Secondo il documento, circa un quarto degli episodi verificati riguarda stupri di gruppo. Sono stati inoltre documentati casi di schiavitù sessuale, matrimoni forzati, prostituzione forzata, torture sessuali e tratta di persone a fini di sfruttamento sessuale. Almeno 85 donne e ragazze sono state ridotte in schiavitù sessuale e 59 sono rimaste incinte o hanno partorito in seguito agli stupri.
Il rapporto registra anche la morte di almeno 13 vittime, tra cui donne, uomini e bambini, prevalentemente dopo violenze di gruppo particolarmente brutali. La vittima più giovane aveva 9 anni.

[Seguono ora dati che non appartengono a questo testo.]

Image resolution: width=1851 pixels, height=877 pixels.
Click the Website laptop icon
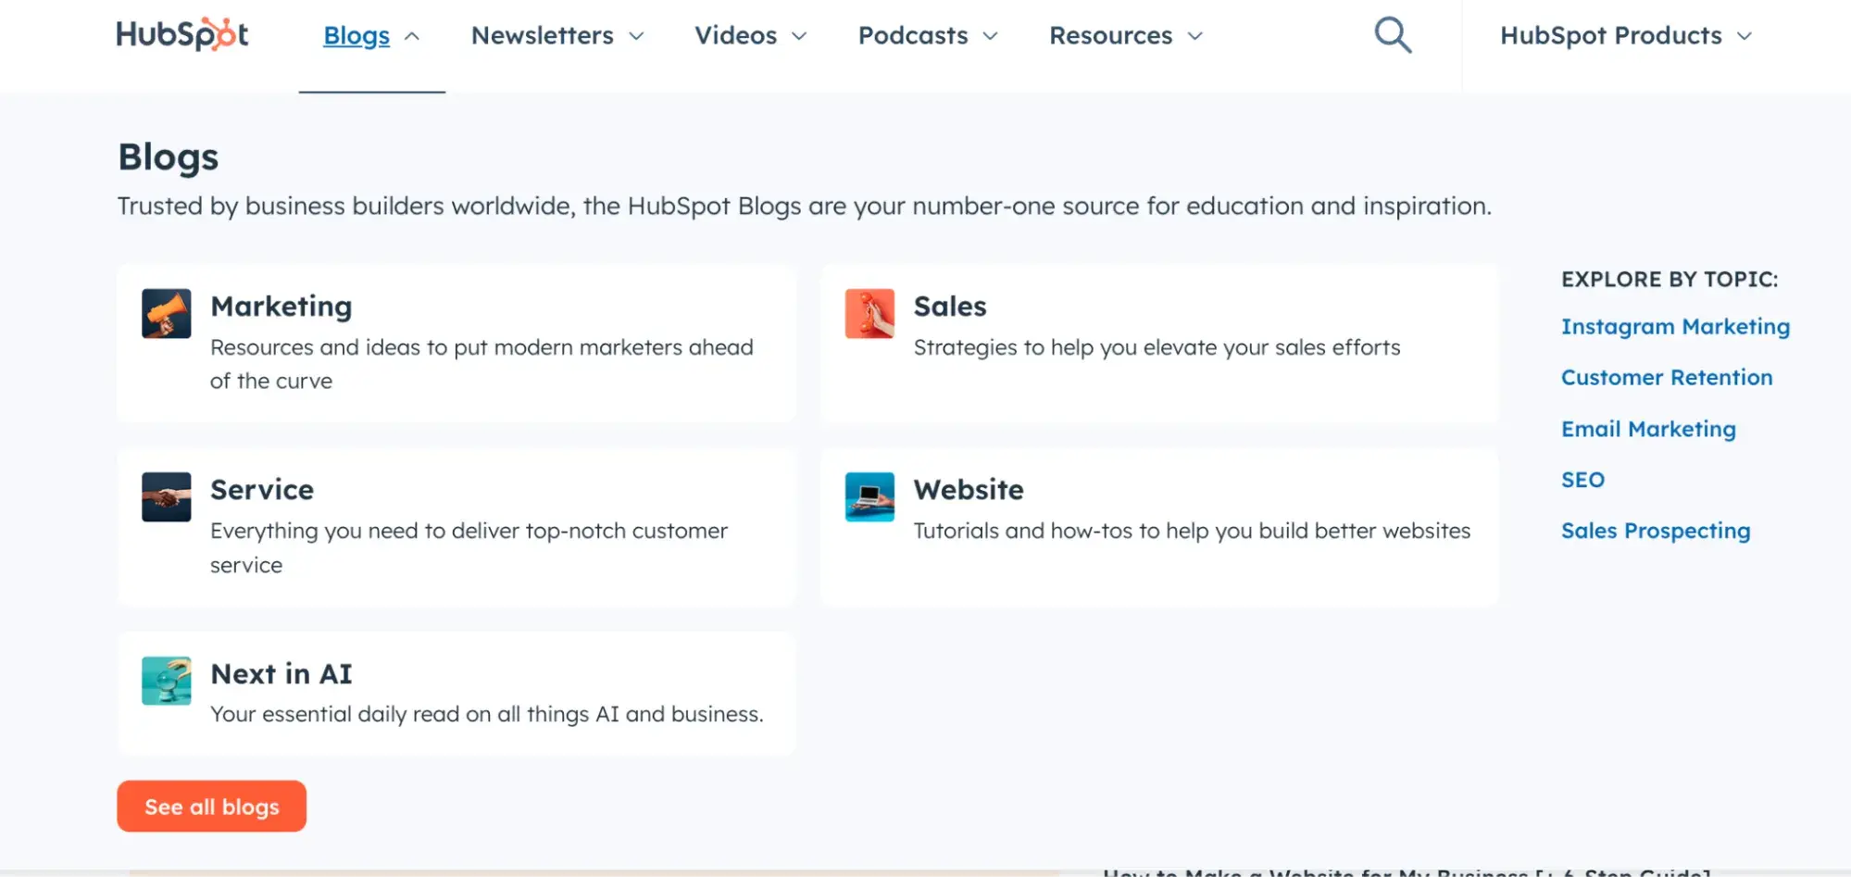869,496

L’Onu afferma che alcuni di questi atti potrebbero costituire crimini di guerra e che, soprattutto in Darfur, ci sono ragionevoli motivi per ritenere che alcune violenze sessuali commesse nell’ambito di attacchi diffusi e sistematici contro la popolazione civile possano configurare crimini contro l’umanità. Numerose vittime appartenenti all’etnia Masalit hanno inoltre riferito che gli aggressori chiedevano la loro appartenenza tribale prima di commettere gli stupri, suggerendo una componente etnica nelle violenze.

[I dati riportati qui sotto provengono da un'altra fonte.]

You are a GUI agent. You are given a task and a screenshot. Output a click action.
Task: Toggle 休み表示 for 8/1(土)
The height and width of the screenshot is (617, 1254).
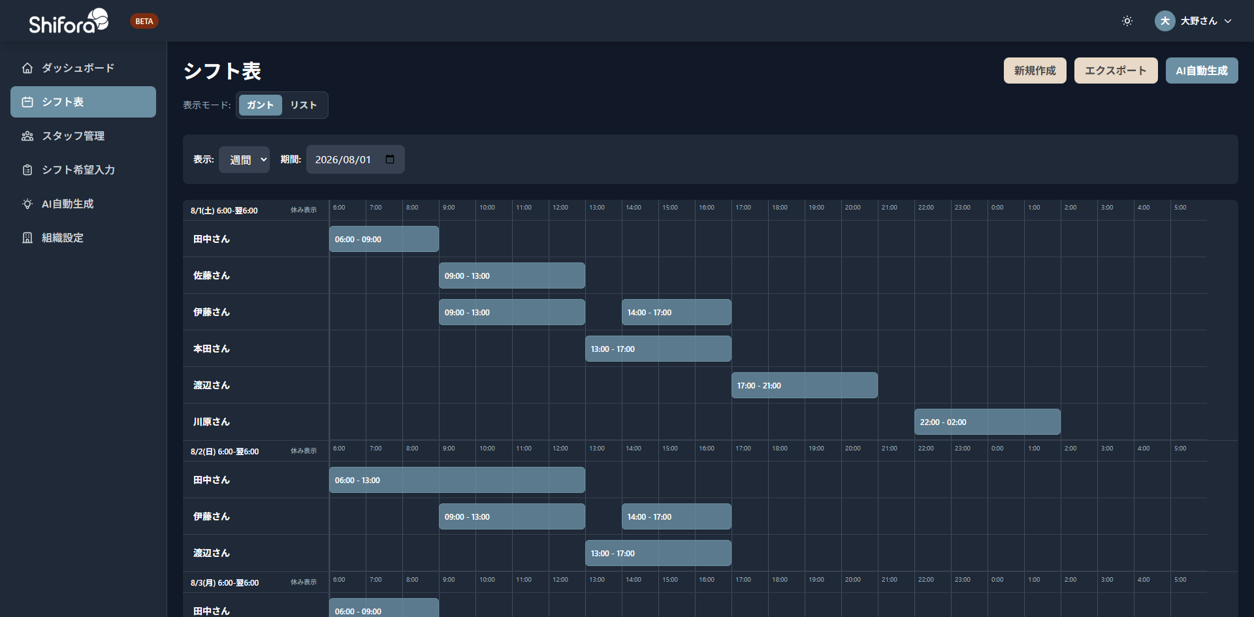coord(303,210)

La maggior parte dei casi verificati è attribuita a membri delle Forze di supporto Rapido (Rsf) e a milizie alleate, ma il rapporto documenta abusi anche da parte delle Forze armate sudanesi e di altri gruppi armati. L’Onu ha chiesto indagini indipendenti e il perseguimento di tutti i responsabili, compresi coloro che esercitano responsabilità di comando.

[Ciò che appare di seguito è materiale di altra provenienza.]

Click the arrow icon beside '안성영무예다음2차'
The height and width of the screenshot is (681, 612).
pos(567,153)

Il conflitto in Sudan è scoppiato il 15 aprile 2023 a seguito della rottura dell’alleanza tra il capo dell’esercito sudanese, il generale Abdel Fattah al-Burhan, e il leader delle Rsf, Mohamed Hamdan Dagalo. La guerra, iniziata a Khartoum, si è progressivamente estesa a gran parte del Paese, in particolare al Darfur e al Kordofan, provocando quella che le Nazioni Unite definiscono una delle peggiori crisi umanitarie al mondo. Secondo le stime delle organizzazioni internazionali, il conflitto ha causato decine di migliaia di morti e oltre 13 milioni di sfollati e rifugiati, mentre vaste aree del Sudan sono colpite da insicurezza alimentare, collasso dei servizi sanitari e gravi violazioni dei diritti umani.